I met Clarence Slockee over ten years ago through my friend, local elder Aunty Beryl Van-Oploo. At the time, I had just discovered Australian native bush foods and reached out to the local First Nations community to better understand and learn about their culinary traditions and culture. Clarence’s innate care for country is palpable. He continues to teach me so much, and now I have the great privilege of collaborating with him every day at South Eveleigh.
-Kylie Kwong
Meet Clarence Slockee
Clarence Slockee personifies what it means to have a “green thumb”. His love for the land was fostered from a young age, and has seen him flourish to become one of Australia’s most recognisable faces in the world of horticulture and gardening. As a child, when he wasn’t fishing or foraging for finger limes and bush tucker, Slockee was lending a hand on his family’s farm.
“Most of my immediate family all grew up on the land,” says Slockee, who comes from the Bundjalung Nation of New South Wales’ north coast. “My uncles and aunties all worked on farms and my dad had a farm. So even during holidays or on the weekends we’d be helping by picking beans, peas, tomatoes or bananas. Whatever the season demanded we were in there doing it,” he says.
Ten years presenting on ABC’s Gardening Australia made him a household name, yet it’s his un-televised work that has been some of his most profound. Slockee’s decade-long tenure as Aboriginal Education Officer at Sydney’s Royal Botanic Garden is one of the roles he holds most dear.
“It was such an amazing place to work. It’s the oldest scientific research institution in the country. But it’s a hotbed of horticulture and plant sciences,” he says. “Any particular, quite specialised area of plant science is catered for – whether it’s plant pathology, soil science, ethnobotany or evolutionary ecology.”
Testament to his open-minded nature, Slockee’s passions extend beyond the gardening world. In his late 20s, Slockee moved
to Sydney to study dance at the National Aboriginal and Islander Skills Development Association (NAISDA).

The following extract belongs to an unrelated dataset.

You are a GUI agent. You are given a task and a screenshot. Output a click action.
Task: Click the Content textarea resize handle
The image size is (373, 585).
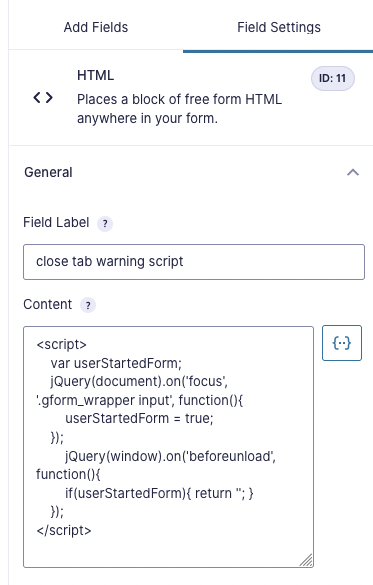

“It was just something I really wanted to do,” he says. “I was always really interested in music and it was a nice way to reconnect with the broader Aboriginal and Torres Straight Islander culture. But when I left NAISDA I kind of segued into teaching and did a full-circle back to environmental education.”
Along the way, Slockee also managed to squeeze in a business degree, graduating with a distinction from the University of Technology Sydney in 2017. These studies awakened Slockee’s entrepreneurial spirit, driving him to establish his own landscaping and design company, Jiwah, early last year. Jiwah employs young Aboriginal people while working to design, create and promote green spaces among urban landscapes.

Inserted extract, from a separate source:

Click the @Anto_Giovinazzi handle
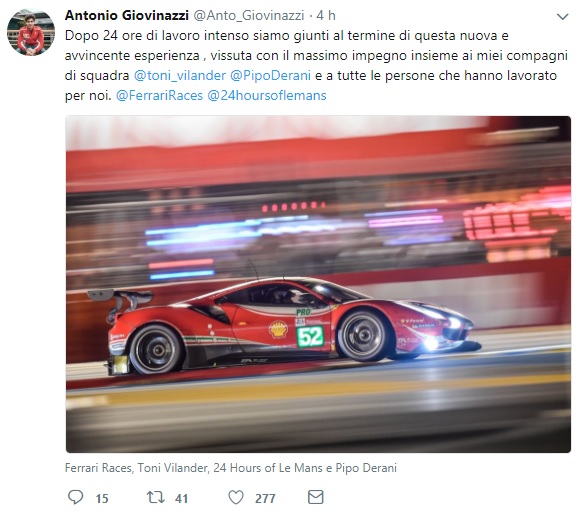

“It’s a fairly unique workplace and we do pretty diverse work,” he says.
The company is currently responsible for the maintenance of three special green spaces within Sydney’s South Eveleigh precinct. One of these is the 500-square-metre Australian native rooftop farm, which is home to more than 2000 plants, including more than 60 edible, medicinal and culturally significant native plant species. There’s plenty of fauna, too.
“We’re trying to increase species numbers so that we can increase biodiversity, which in turn encourages more fauna into the space,” says Slockee. “There’s lots of bird life and insects. The magpies up there, the rooftop is their pad.”

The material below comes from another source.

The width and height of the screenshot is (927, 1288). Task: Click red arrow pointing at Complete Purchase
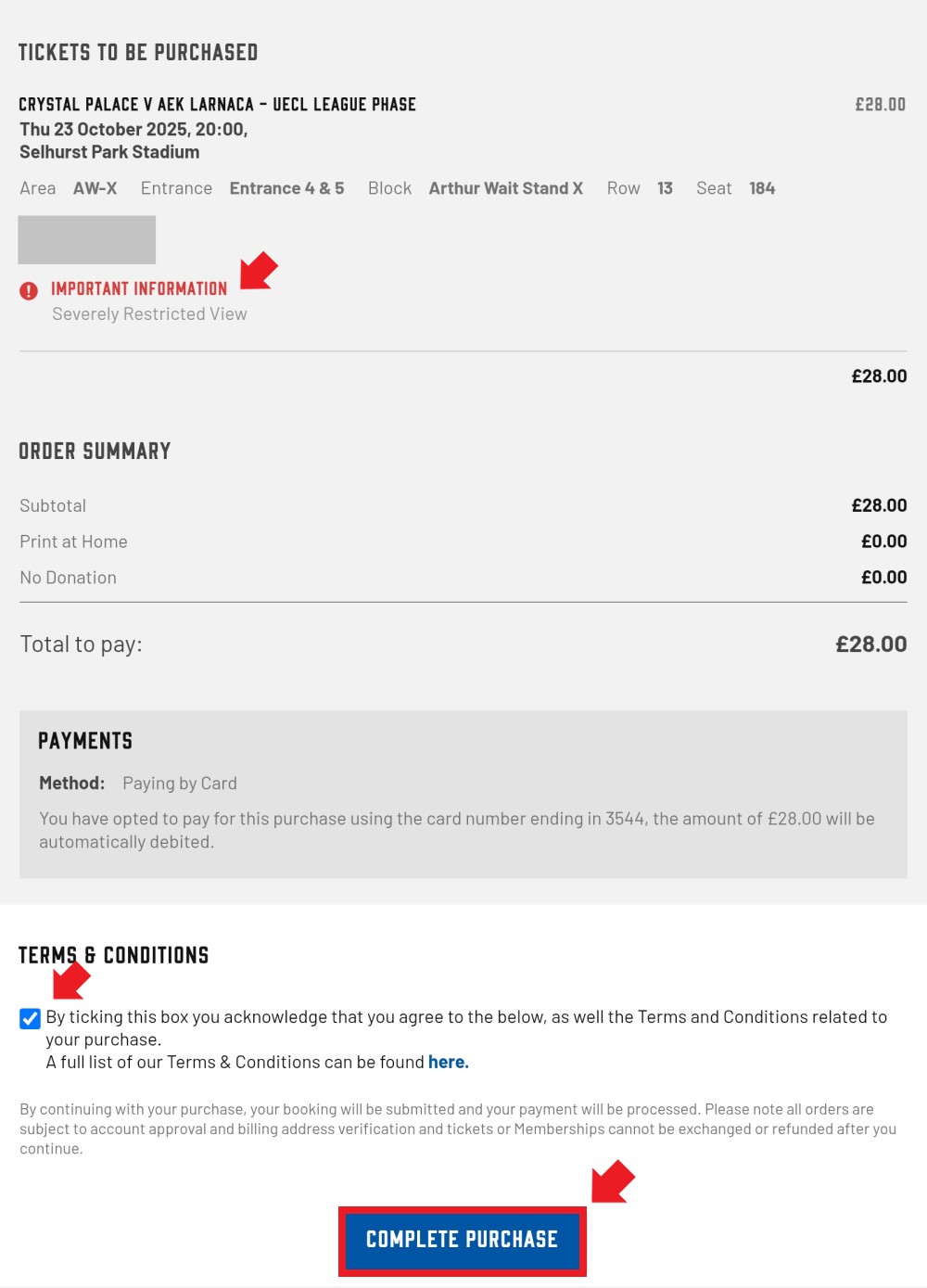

Slockee has a deep understanding and appreciation for his natural surroundings, and believes access to nature within urban environments is critical.
“If you have access to green space and beautiful things you can really connect with nature and enjoy your surrounds. It’s good for your wellbeing,” he says.
“Designers and architects are all starting to realise the benefit and need to reintroduce biodiversity and green space,” adds Slockee. “As land is developed, we lose ecology – it’s not just a matter of cutting down trees and clearing land to build houses. You are quite literally destroying ecosystems.”
Slockee’s mission now with Jiwah is to rejuvenate urban areas with green life, and to educate the public while doing so.
Introduction by Kylie Kwong, words by Georgie Meredith.